● Records supplied
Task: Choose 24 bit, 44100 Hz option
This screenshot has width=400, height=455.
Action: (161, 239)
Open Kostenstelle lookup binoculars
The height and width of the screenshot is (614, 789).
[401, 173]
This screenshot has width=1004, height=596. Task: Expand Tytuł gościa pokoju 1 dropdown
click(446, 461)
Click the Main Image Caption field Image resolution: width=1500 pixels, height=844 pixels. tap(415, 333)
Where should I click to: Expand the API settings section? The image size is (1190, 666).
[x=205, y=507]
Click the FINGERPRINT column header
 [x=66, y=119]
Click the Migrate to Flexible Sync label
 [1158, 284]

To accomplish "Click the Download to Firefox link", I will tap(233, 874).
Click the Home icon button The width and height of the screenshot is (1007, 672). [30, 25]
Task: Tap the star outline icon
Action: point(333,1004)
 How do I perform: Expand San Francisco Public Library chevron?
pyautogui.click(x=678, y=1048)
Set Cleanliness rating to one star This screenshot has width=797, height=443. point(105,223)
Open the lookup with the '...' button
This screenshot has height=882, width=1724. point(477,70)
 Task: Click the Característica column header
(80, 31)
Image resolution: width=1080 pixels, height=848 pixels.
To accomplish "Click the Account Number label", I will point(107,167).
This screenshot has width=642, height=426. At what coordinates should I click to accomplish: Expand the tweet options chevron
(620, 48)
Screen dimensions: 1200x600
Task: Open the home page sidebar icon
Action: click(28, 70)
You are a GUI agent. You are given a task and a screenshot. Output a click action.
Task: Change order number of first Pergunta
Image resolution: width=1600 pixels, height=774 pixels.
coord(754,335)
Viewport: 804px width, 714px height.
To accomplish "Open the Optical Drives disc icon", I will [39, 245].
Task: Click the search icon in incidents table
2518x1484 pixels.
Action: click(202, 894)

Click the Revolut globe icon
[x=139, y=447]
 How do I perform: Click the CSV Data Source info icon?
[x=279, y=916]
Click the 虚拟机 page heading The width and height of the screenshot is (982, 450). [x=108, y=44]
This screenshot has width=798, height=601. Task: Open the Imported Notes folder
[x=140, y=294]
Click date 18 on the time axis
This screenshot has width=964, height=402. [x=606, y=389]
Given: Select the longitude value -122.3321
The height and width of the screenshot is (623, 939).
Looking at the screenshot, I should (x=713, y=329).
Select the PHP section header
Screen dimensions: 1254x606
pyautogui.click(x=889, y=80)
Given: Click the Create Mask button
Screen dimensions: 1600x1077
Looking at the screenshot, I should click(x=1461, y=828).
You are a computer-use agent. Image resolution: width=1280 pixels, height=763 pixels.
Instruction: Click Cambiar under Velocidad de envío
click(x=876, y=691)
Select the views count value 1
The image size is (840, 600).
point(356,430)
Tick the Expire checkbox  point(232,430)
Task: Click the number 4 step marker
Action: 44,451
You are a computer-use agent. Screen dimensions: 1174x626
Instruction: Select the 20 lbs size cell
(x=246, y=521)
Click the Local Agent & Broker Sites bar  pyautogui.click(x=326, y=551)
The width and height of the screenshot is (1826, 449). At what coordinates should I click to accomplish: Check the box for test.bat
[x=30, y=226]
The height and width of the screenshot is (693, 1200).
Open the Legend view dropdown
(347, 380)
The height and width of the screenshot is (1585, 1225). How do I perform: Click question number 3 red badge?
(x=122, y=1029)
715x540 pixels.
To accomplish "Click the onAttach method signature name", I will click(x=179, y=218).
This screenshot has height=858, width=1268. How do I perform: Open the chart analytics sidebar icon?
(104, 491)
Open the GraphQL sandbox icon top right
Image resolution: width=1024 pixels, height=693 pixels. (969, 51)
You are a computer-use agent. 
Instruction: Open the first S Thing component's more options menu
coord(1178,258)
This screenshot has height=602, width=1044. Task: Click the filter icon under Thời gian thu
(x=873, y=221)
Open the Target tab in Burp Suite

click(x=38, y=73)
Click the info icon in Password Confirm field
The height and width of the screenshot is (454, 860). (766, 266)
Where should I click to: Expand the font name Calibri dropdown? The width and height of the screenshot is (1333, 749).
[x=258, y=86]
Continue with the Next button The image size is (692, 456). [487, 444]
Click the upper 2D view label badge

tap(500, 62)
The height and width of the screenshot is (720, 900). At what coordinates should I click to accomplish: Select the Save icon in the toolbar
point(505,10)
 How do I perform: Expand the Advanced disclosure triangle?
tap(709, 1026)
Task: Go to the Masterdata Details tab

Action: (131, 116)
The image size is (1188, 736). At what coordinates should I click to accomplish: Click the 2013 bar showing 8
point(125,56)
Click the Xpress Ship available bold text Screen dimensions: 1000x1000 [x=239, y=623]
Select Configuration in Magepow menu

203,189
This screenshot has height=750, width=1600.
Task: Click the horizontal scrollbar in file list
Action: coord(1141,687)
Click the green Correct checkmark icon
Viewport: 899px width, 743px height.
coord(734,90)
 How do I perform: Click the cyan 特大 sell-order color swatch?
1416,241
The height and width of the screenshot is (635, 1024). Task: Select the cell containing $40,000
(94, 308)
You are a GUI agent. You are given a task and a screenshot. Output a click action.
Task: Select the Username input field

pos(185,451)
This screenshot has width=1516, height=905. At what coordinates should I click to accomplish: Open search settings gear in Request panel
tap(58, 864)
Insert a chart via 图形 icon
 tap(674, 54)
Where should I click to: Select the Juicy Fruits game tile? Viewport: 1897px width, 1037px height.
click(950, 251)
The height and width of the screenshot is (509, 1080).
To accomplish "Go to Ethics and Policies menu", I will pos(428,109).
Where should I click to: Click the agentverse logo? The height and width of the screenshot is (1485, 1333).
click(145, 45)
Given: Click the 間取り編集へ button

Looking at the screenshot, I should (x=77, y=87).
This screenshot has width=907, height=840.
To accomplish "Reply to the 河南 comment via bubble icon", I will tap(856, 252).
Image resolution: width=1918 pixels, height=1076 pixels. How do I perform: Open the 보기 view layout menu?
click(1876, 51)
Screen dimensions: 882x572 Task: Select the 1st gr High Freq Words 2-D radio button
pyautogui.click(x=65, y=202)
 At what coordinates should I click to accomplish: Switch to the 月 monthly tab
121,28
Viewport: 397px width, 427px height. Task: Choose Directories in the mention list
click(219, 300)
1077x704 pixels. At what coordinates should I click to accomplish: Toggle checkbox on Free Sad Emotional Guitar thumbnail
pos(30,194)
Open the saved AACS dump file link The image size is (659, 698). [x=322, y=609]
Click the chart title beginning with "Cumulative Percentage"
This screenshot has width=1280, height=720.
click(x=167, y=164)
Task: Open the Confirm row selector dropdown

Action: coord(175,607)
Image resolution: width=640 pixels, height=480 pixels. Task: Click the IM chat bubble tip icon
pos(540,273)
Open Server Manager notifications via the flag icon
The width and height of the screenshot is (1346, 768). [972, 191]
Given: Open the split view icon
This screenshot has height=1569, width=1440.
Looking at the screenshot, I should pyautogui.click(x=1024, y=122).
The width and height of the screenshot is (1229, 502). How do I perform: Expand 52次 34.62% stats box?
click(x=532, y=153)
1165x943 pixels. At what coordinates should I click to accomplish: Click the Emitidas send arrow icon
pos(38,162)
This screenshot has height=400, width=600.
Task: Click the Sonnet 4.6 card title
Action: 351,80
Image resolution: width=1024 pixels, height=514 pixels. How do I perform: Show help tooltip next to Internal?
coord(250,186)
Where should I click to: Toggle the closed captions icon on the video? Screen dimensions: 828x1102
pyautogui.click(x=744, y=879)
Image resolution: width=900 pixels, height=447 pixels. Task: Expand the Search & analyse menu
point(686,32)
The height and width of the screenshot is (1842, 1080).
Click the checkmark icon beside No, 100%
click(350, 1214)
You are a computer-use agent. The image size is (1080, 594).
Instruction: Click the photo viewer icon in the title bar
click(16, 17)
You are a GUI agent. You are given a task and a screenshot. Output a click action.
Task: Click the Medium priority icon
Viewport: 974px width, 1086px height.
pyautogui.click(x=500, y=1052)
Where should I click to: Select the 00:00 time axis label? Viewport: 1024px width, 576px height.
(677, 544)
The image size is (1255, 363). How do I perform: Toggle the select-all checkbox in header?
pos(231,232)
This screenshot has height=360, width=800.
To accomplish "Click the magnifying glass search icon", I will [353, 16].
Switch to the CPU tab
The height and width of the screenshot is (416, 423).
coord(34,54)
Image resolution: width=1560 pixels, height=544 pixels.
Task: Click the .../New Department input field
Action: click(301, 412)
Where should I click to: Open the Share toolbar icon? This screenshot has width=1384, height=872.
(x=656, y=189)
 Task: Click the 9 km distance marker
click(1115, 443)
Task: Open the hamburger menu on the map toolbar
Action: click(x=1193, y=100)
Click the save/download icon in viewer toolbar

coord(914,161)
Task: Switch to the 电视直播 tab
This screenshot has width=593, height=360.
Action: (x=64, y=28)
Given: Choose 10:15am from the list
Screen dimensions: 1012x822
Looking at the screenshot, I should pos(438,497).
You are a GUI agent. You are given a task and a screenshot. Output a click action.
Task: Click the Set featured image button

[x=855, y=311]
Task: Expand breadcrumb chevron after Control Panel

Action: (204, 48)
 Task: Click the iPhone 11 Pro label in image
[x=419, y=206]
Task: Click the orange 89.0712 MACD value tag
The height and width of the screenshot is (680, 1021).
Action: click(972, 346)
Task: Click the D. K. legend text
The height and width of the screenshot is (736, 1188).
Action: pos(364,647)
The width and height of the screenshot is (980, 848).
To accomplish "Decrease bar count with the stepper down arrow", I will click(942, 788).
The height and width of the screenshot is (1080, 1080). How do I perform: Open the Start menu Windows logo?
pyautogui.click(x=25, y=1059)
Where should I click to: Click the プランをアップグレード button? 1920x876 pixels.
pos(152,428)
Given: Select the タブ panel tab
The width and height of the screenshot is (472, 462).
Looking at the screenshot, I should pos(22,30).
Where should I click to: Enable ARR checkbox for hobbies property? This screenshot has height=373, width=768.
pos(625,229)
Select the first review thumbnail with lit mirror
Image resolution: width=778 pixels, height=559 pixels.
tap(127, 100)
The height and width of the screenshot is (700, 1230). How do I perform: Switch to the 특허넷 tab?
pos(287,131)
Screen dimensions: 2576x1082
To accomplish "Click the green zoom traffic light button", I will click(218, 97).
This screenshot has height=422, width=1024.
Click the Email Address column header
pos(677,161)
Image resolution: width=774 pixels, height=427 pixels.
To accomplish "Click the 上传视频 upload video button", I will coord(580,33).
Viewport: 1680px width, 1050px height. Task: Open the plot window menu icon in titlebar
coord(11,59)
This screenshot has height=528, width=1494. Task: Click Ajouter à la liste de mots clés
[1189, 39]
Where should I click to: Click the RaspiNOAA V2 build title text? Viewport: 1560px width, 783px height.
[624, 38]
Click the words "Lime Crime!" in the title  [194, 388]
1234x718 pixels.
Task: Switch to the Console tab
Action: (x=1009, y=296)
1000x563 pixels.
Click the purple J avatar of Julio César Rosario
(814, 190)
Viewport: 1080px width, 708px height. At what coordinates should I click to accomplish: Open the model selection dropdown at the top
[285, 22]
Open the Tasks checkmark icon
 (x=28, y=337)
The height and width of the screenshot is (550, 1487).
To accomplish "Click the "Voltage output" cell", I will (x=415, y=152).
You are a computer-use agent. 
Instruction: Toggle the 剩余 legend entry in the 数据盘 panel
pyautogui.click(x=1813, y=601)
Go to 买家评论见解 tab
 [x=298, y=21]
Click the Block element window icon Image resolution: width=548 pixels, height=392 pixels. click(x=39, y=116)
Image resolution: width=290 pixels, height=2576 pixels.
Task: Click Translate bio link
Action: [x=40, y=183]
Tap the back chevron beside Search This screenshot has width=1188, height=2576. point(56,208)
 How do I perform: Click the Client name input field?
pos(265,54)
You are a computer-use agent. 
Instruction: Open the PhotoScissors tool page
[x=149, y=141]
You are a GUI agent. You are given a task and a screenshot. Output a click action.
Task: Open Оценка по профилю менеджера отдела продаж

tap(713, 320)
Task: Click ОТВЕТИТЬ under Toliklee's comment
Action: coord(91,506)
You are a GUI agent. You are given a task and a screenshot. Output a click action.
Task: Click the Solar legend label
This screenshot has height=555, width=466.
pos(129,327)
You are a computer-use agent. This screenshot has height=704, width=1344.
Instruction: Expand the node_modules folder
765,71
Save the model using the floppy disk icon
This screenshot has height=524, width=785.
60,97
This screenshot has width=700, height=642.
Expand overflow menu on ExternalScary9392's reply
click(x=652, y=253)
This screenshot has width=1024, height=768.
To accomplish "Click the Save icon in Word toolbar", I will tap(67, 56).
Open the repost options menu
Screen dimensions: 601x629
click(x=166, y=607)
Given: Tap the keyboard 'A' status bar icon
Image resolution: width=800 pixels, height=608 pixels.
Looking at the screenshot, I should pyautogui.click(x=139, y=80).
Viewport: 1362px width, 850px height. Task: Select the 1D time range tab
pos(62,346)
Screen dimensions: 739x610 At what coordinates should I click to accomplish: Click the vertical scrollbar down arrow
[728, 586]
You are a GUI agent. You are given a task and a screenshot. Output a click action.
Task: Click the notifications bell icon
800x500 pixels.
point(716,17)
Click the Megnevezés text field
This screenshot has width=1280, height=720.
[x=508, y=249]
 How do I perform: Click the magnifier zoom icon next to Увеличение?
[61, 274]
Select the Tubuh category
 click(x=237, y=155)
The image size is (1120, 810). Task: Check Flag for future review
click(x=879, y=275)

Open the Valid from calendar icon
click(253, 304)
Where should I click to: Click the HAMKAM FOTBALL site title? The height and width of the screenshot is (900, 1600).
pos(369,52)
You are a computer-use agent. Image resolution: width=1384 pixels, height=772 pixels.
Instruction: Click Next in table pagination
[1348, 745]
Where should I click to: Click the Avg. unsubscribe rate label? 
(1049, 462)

● Exercise directions
Copy verbatim, from the listing above, each line from the one containing "The width and height of the screenshot is (472, 462)." down to the one containing "This screenshot has height=422, width=1024.", inclusive.

● Result for this task
The width and height of the screenshot is (472, 462).
Looking at the screenshot, I should pos(22,30).
Where should I click to: Enable ARR checkbox for hobbies property? This screenshot has height=373, width=768.
pos(625,229)
Select the first review thumbnail with lit mirror
Image resolution: width=778 pixels, height=559 pixels.
tap(127, 100)
The height and width of the screenshot is (700, 1230). How do I perform: Switch to the 특허넷 tab?
pos(287,131)
Screen dimensions: 2576x1082
To accomplish "Click the green zoom traffic light button", I will click(218, 97).
This screenshot has height=422, width=1024.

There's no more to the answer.